Por Miriam Valdez
Constantemente me detengo a observar a mis hijos y la magia que viven siendo niños. No puedo evitar pensar en la etapa tan maravillosa que están viviendo, en lo rápido que está sucediendo y que seguramente pasará en un abrir y cerrar de ojos (aunque a veces me parezca eterno). Me siento afortunada y grandemente agradecida porque mis hijos pueden vivir una infancia tranquila, feliz, en libertad, rodeada de tanto.

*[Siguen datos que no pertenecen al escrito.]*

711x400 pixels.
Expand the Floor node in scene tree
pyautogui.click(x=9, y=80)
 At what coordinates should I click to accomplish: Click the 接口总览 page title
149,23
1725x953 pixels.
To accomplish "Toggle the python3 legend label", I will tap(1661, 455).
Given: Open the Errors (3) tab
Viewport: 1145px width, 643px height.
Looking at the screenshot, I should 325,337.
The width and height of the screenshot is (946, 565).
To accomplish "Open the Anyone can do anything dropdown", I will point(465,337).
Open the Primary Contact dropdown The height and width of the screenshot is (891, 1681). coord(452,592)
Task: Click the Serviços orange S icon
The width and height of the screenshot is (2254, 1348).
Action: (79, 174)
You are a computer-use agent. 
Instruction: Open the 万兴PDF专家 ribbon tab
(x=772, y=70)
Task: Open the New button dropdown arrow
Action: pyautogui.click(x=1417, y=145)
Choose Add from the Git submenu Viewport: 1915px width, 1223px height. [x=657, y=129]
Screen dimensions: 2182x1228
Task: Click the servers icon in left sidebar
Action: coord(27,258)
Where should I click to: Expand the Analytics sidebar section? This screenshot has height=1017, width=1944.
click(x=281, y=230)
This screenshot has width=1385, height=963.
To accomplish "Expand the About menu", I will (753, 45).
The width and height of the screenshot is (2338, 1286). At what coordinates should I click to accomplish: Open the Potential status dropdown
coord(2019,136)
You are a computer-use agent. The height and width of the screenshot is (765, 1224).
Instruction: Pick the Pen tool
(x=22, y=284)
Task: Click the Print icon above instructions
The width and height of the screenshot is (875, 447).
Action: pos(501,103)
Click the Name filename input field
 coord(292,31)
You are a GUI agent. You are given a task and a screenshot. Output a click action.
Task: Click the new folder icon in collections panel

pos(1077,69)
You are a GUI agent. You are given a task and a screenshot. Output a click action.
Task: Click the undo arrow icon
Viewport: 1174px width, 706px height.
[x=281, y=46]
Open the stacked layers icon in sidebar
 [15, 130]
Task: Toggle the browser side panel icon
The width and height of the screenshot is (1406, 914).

Y así, sin grandes pretensiones literarias, les dedico unas líneas mientras los veo jugar, mientras los percibo inquietos, eufóricos, mientras los veo forjar su ser. A mis hijos: con todo el amor que aún me queda y me sobra, a ellos, que han sido mi motor desde hace diez años y muy probablemente, por lo que me reste de vida:
QUISIERA
Quisiera sostenerte
en mis brazos siempre,
para siempre.
Atrapar esa risa,
dejarla en una caja,
junto a tus ojitos
de estrellita, de capulín;
con ese olor a niño,
y el aroma a diversión,
junto a todita tu ilusión.
Quisiera curarte las heridas,
las de tus rodillas,
las de tu corazón.
Tomarme tus lágrimas,
tus anhelos, tus fantasías,
tu dolor y tu imaginación.
Comerme todo y a todos
lo que te hagan daño,
a cuánta cosa te produzca dolor.
Quisiera guardar tu manita,
aquí, juntito a la mía,
tu cabello de sol y de lodo,
tu mirada de explorador;
la euforia, el silencio,
las ocurrencias, tu sabiduría,
la inocencia que habita
en lo profundo de tu corazón.
Quisiera llevarte pegadito a mí,
todo el tiempo,
lo que me quede de vida.
Que tu cuarto quede intacto,
con el cajón repleto de sueños,
de monstruos, de insectos ,
de invenciones, caracoles
y conchas de mar…
con todo aquello que atesoras
y que ante mi asombro y la nostalgia,
te arrastran lejos, muy lejos y te convierten en mayor.